WHAT THE TASK ASKS: Pictures should be omitted; restate word for word the lines from the one holding "The image size is (758, 568)." through the last line of the entries below.

RECORD SET:
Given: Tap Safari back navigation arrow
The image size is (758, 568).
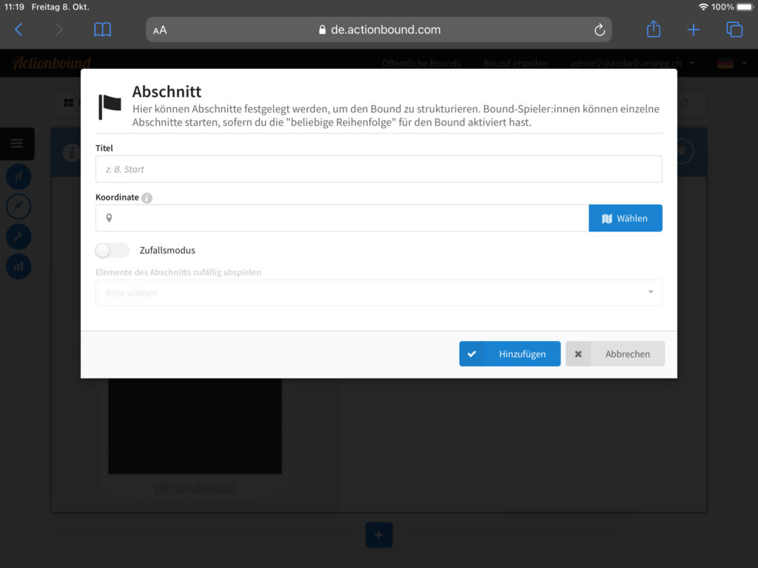Looking at the screenshot, I should [x=19, y=30].
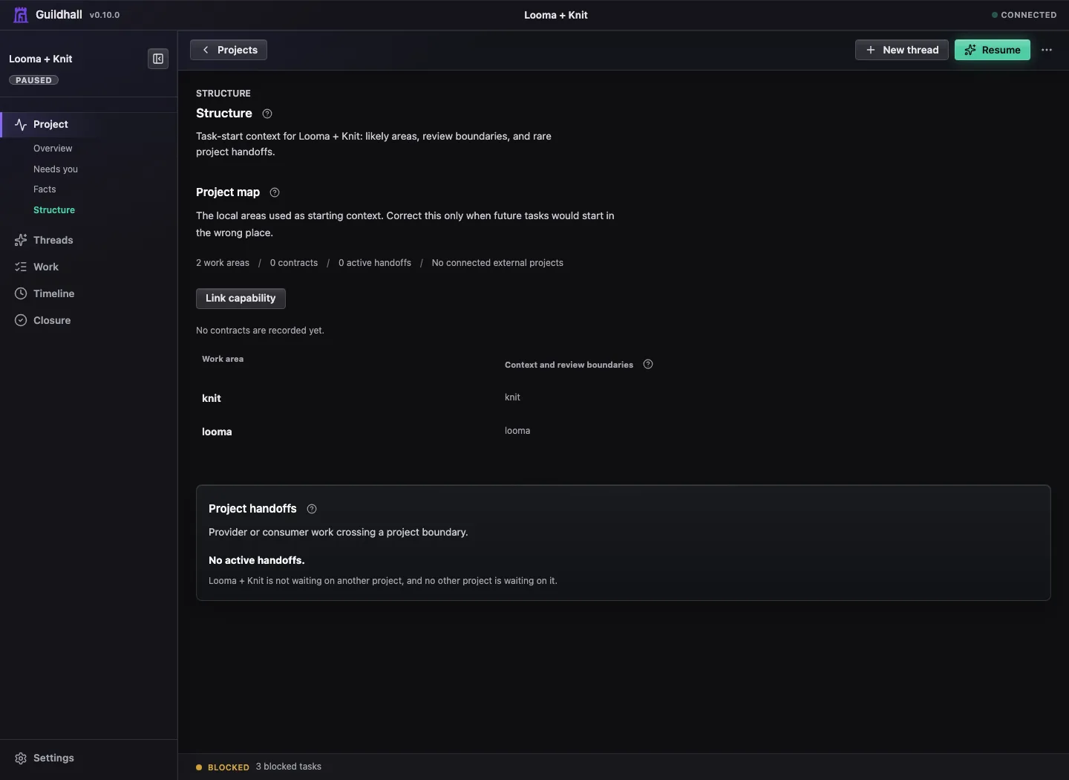Click the 3 blocked tasks status

(x=289, y=767)
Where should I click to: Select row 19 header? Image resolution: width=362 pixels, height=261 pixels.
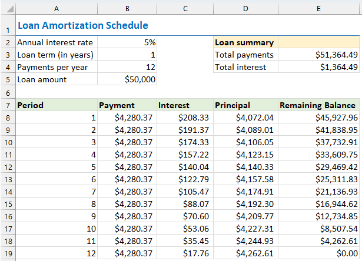(x=7, y=253)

FINAL ANSWER:
The image size is (758, 568).
Looking at the screenshot, I should [x=19, y=30].
Click the 3 blocked tasks status

(x=289, y=767)
Where should I click to: Select row 19 header? Image resolution: width=362 pixels, height=261 pixels.
(x=7, y=253)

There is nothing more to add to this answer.